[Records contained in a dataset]
- Opening Delimiter -

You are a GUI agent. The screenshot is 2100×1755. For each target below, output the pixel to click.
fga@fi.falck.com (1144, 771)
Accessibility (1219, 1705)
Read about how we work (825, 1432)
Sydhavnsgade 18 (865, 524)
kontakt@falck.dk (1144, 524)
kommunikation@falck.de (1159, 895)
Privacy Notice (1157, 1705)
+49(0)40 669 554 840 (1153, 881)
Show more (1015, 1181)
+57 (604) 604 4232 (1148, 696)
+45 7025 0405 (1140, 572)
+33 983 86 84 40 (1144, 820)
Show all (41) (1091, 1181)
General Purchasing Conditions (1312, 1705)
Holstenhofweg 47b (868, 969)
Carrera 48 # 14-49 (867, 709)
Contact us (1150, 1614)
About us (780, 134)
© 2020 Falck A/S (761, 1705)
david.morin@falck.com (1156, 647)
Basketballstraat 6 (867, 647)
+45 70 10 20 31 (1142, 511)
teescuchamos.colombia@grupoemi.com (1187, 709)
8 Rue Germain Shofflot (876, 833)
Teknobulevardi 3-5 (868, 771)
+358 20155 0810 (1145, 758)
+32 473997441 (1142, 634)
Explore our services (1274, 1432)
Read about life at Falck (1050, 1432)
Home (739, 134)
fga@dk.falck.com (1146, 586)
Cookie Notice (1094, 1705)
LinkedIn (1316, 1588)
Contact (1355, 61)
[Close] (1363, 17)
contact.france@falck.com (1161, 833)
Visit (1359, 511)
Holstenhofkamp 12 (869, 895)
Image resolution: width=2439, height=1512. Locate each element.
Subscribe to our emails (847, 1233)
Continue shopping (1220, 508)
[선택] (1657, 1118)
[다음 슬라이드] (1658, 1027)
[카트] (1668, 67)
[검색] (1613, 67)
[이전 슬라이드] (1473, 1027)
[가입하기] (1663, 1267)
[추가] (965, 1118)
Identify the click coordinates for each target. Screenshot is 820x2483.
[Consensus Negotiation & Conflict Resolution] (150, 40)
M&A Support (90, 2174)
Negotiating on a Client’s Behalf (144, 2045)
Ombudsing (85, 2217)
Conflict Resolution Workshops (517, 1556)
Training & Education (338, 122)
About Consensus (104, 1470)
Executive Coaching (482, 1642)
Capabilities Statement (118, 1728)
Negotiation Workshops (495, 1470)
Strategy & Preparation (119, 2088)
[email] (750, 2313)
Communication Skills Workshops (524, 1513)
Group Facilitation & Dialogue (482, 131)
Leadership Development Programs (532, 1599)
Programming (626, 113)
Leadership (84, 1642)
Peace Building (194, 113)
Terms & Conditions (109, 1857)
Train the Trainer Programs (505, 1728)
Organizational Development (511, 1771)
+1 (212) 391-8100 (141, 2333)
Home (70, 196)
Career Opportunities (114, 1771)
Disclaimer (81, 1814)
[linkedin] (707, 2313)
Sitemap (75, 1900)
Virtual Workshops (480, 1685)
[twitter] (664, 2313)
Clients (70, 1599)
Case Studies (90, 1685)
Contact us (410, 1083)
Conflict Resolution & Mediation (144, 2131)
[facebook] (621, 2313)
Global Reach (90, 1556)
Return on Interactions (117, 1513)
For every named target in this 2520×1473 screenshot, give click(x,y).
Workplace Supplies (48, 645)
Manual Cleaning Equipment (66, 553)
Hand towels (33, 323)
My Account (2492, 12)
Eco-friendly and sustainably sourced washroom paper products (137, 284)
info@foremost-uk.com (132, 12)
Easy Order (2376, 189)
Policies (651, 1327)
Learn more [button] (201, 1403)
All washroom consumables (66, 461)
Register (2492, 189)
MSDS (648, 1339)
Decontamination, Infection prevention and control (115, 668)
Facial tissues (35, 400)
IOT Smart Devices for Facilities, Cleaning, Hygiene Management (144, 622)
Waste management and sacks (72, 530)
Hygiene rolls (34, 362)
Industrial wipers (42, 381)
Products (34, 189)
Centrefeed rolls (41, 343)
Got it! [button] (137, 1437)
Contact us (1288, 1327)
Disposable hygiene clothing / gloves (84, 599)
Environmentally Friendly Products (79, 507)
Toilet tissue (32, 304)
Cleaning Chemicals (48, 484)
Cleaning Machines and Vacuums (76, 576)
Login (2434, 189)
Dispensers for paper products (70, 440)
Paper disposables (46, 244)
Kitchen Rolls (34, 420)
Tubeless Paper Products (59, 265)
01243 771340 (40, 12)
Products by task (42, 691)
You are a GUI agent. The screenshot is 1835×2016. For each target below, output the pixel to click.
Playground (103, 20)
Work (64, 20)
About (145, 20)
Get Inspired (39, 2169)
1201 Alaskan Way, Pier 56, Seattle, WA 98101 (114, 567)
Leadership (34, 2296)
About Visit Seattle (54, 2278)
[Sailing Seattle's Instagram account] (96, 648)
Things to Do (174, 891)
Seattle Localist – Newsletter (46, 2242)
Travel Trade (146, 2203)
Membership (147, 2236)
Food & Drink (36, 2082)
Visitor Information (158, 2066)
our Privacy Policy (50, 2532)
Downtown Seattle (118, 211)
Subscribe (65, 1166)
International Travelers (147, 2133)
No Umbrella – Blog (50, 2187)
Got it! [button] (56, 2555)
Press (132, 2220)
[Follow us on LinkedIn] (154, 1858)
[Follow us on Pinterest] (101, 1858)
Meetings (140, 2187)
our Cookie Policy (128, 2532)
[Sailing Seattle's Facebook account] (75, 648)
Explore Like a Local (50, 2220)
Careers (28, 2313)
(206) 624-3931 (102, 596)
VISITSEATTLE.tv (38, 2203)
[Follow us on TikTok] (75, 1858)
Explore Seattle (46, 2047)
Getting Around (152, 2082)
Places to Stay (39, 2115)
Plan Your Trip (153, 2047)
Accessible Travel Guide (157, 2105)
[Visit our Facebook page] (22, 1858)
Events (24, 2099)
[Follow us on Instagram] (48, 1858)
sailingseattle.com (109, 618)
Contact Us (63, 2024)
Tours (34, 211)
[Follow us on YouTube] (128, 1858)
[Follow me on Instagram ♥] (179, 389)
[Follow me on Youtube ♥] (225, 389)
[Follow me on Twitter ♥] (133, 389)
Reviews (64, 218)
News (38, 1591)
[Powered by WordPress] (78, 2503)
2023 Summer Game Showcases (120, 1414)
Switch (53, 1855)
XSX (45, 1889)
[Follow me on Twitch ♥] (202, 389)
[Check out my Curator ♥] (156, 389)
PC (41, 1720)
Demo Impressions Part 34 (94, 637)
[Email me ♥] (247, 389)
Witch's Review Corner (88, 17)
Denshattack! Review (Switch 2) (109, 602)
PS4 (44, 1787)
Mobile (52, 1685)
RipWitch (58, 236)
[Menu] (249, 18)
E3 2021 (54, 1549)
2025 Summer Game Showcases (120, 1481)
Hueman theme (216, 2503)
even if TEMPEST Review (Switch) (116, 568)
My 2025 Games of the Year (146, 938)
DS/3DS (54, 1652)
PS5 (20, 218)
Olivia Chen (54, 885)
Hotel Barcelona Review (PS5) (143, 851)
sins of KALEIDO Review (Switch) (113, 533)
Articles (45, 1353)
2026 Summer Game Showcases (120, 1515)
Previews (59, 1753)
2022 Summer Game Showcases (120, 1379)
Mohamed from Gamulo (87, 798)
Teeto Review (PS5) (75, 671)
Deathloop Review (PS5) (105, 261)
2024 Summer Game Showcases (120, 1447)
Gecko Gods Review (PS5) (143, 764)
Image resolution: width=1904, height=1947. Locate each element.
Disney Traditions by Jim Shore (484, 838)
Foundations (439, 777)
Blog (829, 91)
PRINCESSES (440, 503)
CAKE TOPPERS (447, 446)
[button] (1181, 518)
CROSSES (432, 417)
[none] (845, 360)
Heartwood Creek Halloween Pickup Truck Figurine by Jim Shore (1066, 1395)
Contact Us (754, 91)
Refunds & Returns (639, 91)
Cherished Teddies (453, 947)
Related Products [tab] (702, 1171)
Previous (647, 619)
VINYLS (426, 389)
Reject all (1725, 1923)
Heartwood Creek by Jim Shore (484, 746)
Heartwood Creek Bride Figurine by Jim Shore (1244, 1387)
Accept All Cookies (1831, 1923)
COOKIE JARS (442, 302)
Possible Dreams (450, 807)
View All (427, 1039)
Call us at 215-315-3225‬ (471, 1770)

- Closing Delimiter -

INSTRUCTIONS FOR THE TASK
Given the records above, reproduce precisely and only the lines between the line holding "Got it! [button] (137, 1437)" and the line holding "Cleaning Machines and Vacuums (76, 576)", inclusive.

WRITTEN SOLUTION
Got it! [button] (137, 1437)
Contact us (1288, 1327)
Disposable hygiene clothing / gloves (84, 599)
Environmentally Friendly Products (79, 507)
Toilet tissue (32, 304)
Cleaning Chemicals (48, 484)
Cleaning Machines and Vacuums (76, 576)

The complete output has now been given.